You are also extremely well known for your ‘post year 2000’ series, which are usually a collage with mixed media, made with pain-staking detail. What got you started on this journey?

After 2000, I wanted to break away from traditional ink painting. I often notice the patterns of ancient buildings when I travel, and sometimes the broken walls contain endless rhythms and charms. I think the taming of materials requires new skills and techniques, so I think of ways to make the paint look like that.

Why is art important to you, and the world?

Personally, I think it’s important that I enjoy painting–it is also my only ability. For the world, the pursuit of beauty is the common aspiration of mankind, and there should be no conflict of interest.

Who is your favourite artist?

I admire the landscape painters of the Song Dynasty, and their paintings all move me. Among Western artists, I like Monet’s sunrise. He applied the ‘wrinkle method’ (texturing) of painting in his works, and it is not unreasonable to call it a Chinese painting. I also like Klee’s work.

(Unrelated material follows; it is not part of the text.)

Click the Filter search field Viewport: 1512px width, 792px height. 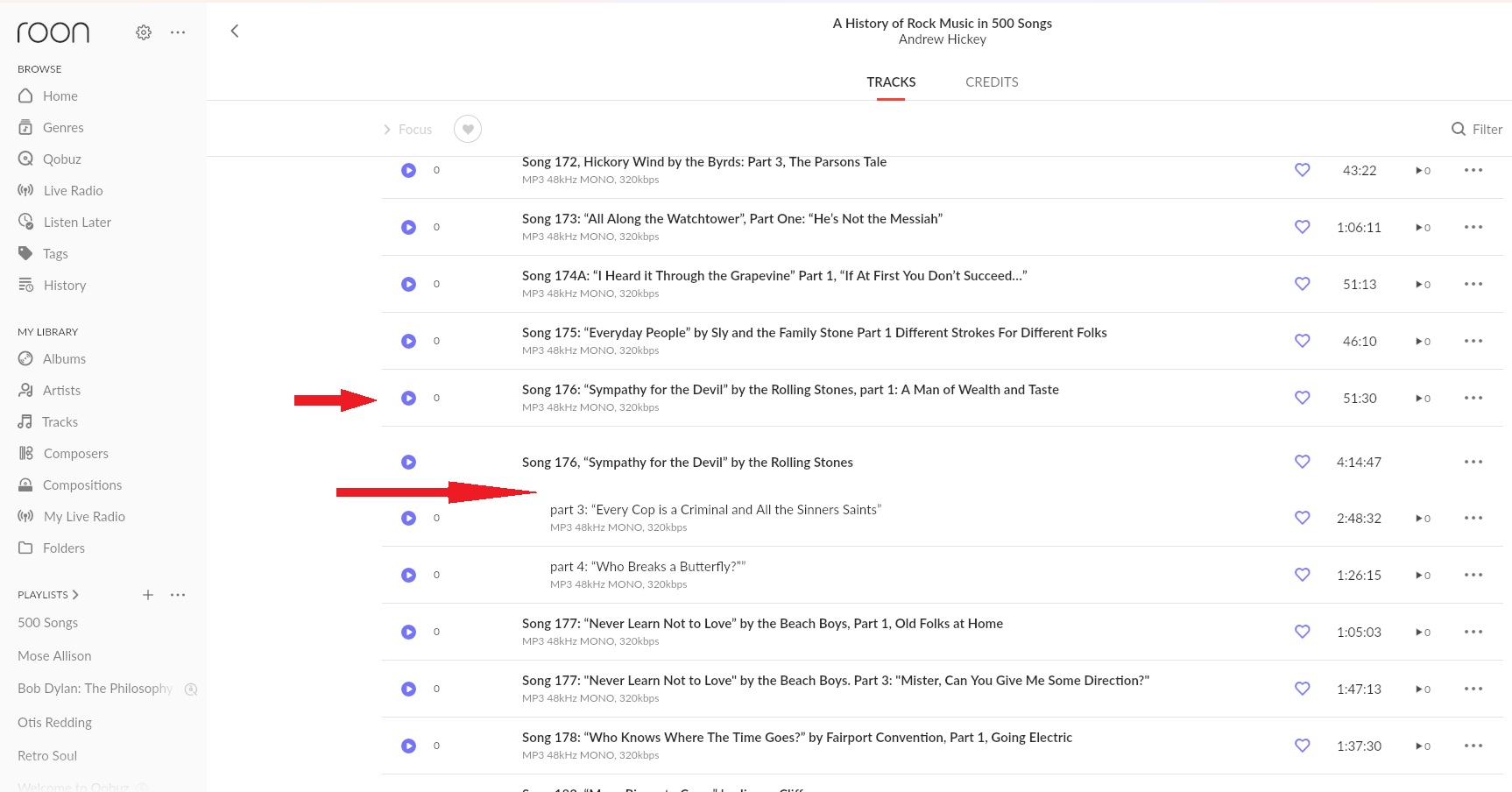point(1477,129)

According to ‘Xie He’s Six Methods’, Klee’s paintings are vivid and full of life, and the use of strokes and the composition are both done well. The New York School’s abstract expressionism also absorbed the essence of oriental art, and I turned to abstract painting under their influence.

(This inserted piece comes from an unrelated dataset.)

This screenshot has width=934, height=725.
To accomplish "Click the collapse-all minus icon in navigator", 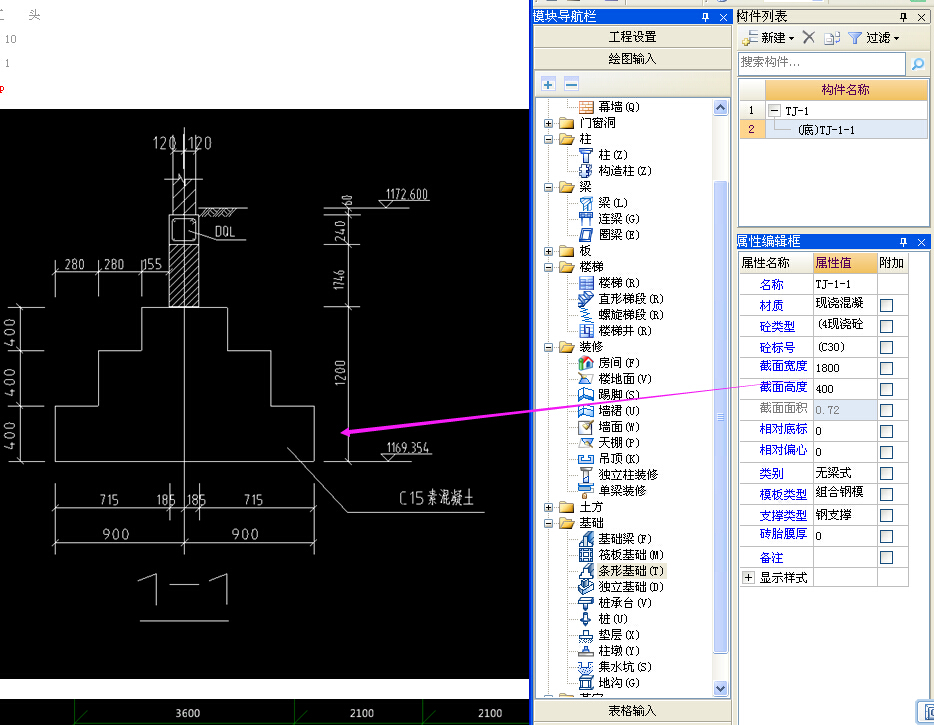I will (x=571, y=84).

'1976-7', Acrylic on Canvas, 1976, Fong Chung Ray

What advice would you give to any young artists who are just starting out?

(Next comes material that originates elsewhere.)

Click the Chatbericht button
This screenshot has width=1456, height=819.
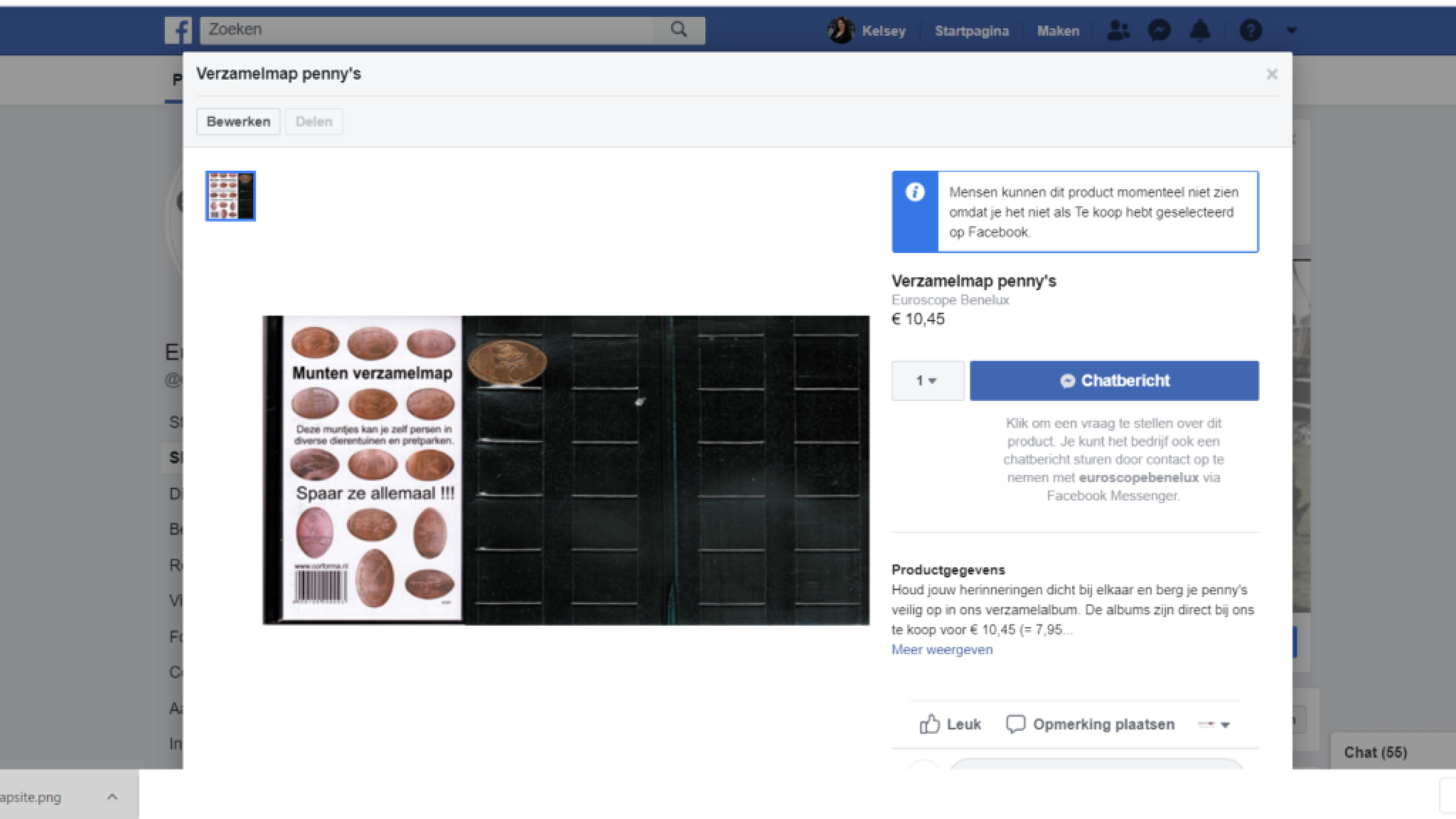(1114, 380)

I hope they keep two points in mind. First, you have to devote yourself wholeheartedly to it, truly like it, and only when you paint well can you feel gratified. The second is to not follow others but create your own so-called personal style.

What’s your strongest childhood memory?

I have very fond memories of my childhood. The tradition of ‘kind father filial son’ and ‘friendly elder brother respectful younger brother’ allowed my youth to be filled with much happiness. It could have been even better without the chaos caused by the war.

'1972-11', Acrylic on Paper, 1972, Fong Chung Ray

If you weren’t an artist, what would you be?

I’ve been interested in human anatomy since I was a child, and my hands are pretty nimble. Maybe it shouldn’t be a big problem to be a surgeon.

Lastly, but by no means less important, are you a coffee lover?

Occasionally drink a cup – I like the fragrance.

'1990-27', Mixed Media Collage on Canvas, 1990, Fong Chung Ray

About Fong Chung Ray

Artist Fong Chung Ray is a distinguished Chinese American painter who is best known for his unique abstract art style, one which explores new directions for Chinese paintings. In the late 1950s, he joined forces with a powerful group of progressive Chinese artists in Taiwan to create a distinctive visual language. In 1961, he joined the influential Fifth Moon Painting Society whose members met regularly to critique one another’s work. His painting has continued to evolve over the decades, following new and creative paths of abstract expression.